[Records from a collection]
------------------------
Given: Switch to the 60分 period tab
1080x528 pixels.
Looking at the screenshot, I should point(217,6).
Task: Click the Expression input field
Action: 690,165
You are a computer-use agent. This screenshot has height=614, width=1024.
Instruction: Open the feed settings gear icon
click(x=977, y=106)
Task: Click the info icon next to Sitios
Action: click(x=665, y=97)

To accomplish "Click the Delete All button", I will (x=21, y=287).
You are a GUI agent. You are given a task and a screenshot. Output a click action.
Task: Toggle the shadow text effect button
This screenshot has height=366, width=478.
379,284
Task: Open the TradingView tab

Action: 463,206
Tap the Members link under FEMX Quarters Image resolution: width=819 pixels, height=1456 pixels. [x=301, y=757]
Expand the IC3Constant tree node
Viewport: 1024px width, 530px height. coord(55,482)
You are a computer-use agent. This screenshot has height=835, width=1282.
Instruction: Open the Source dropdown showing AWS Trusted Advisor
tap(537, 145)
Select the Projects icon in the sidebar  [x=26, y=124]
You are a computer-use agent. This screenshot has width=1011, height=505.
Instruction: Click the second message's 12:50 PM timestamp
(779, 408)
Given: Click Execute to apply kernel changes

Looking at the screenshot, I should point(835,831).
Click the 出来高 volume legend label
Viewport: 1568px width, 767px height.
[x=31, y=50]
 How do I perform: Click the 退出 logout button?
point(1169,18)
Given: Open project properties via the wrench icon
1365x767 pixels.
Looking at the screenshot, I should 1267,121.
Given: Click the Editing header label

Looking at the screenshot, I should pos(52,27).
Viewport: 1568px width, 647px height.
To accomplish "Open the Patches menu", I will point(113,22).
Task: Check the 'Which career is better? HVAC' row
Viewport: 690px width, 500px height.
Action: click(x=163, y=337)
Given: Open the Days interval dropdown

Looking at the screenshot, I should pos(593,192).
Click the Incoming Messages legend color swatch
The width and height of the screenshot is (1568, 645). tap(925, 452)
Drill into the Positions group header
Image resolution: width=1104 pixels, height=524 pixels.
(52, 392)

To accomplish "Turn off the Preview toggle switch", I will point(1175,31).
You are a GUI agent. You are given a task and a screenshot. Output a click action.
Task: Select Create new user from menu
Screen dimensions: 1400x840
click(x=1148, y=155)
------------------------
Task details -> Go through the entries and report every line with the string "will".

Written answer ->
To accomplish "Click the Delete All button", I will (x=21, y=287).
To accomplish "Open the Patches menu", I will point(113,22).
To accomplish "Turn off the Preview toggle switch", I will point(1175,31).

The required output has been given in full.